===== ТЕКСТ ДЛЯ ЧТЕНИЯ =====

Нельзя сказать, что меня, да и всех остальных, не беспокоила эта сакраментально повторяющаяся фраза. Конечно, я внушал себе, что Китай теперь уже не тот, что раньше, и отношение ко мне будет иное. Я приготовился ничему не удивляться и все принимать спокойно.

— Теперь в Китае, — рассказывал один из моих знакомых, побывавший недавно там, — никто не останавливает тебя на улице, чтобы выразить свои дружеские чувства, не кидается обниматься…

— А здороваются ли? — поинтересовался я.

— Мало и неохотно. Если поблизости никого нет — тогда другое дело! Но редко, очень редко. И совершенно не разговаривают.

— А что, разве это опасно?

— Для них — да.

На границе КНР молодой китайский пограничник внимательно рассматривал наши паспорта. Он стоял в дверях купе, а из-за его плеча выглядывали еще двое. Пограничник читал паспорта медленно, настолько медленно, что я невольно усмехнулся.

— Вас только четверо? Почему не пять? — вдруг спросил он.

===== ПРИВЕДЁННЫЙ СПИСОК =====

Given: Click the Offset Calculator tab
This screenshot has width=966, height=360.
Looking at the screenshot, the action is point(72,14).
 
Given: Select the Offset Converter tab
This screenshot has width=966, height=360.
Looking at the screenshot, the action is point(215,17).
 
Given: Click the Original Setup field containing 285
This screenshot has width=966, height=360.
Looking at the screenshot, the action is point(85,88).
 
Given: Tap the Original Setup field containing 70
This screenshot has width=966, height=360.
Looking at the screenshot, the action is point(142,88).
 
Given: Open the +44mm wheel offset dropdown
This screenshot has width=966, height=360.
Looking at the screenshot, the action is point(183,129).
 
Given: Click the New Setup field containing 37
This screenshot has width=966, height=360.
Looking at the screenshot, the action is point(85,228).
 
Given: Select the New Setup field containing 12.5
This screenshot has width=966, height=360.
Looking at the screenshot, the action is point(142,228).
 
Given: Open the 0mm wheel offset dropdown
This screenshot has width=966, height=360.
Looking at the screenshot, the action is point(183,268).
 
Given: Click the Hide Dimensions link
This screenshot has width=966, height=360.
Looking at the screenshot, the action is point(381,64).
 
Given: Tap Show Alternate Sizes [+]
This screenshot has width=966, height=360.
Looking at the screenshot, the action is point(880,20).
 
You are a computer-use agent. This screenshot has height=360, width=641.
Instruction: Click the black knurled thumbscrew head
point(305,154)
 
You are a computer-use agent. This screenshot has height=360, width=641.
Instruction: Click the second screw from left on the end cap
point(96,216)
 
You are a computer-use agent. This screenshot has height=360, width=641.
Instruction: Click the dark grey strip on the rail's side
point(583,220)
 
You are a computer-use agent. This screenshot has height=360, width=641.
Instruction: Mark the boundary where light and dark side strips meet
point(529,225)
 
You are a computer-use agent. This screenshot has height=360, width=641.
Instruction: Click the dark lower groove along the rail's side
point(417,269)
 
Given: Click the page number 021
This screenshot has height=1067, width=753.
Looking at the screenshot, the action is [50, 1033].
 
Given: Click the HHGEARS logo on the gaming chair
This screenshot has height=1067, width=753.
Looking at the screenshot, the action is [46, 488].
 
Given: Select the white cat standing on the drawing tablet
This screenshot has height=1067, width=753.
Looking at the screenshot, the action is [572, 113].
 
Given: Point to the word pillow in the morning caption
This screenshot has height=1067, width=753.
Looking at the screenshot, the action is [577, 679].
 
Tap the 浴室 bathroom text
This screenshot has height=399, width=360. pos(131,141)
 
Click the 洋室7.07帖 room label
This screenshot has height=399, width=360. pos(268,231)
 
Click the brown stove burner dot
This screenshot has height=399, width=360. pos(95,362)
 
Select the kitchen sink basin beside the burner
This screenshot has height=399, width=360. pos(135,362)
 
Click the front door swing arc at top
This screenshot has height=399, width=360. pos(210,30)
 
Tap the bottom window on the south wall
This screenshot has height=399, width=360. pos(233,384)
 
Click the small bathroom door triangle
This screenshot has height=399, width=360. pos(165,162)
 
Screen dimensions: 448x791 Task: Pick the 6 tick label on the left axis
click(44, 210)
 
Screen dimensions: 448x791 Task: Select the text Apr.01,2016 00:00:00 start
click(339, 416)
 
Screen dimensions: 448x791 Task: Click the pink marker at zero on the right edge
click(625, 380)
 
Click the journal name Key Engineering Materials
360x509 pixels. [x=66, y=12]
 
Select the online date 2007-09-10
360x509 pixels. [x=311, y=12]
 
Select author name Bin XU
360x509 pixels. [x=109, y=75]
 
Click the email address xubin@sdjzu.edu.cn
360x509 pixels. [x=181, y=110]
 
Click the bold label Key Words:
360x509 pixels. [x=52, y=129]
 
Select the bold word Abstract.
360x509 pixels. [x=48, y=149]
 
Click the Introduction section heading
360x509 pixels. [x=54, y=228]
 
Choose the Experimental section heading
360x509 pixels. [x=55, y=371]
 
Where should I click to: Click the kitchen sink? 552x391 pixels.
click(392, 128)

=====

__ОПИСАНИЕ ЗАДАЧИ__.
Перепишите текст о поездке в Китай полностью и без изменений. Список здесь не понадобится.

__РЕШЕНИЕ__.
Нельзя сказать, что меня, да и всех остальных, не беспокоила эта сакраментально повторяющаяся фраза. Конечно, я внушал себе, что Китай теперь уже не тот, что раньше, и отношение ко мне будет иное. Я приготовился ничему не удивляться и все принимать спокойно.

— Теперь в Китае, — рассказывал один из моих знакомых, побывавший недавно там, — никто не останавливает тебя на улице, чтобы выразить свои дружеские чувства, не кидается обниматься…

— А здороваются ли? — поинтересовался я.

— Мало и неохотно. Если поблизости никого нет — тогда другое дело! Но редко, очень редко. И совершенно не разговаривают.

— А что, разве это опасно?

— Для них — да.

На границе КНР молодой китайский пограничник внимательно рассматривал наши паспорта. Он стоял в дверях купе, а из-за его плеча выглядывали еще двое. Пограничник читал паспорта медленно, настолько медленно, что я невольно усмехнулся.

— Вас только четверо? Почему не пять? — вдруг спросил он.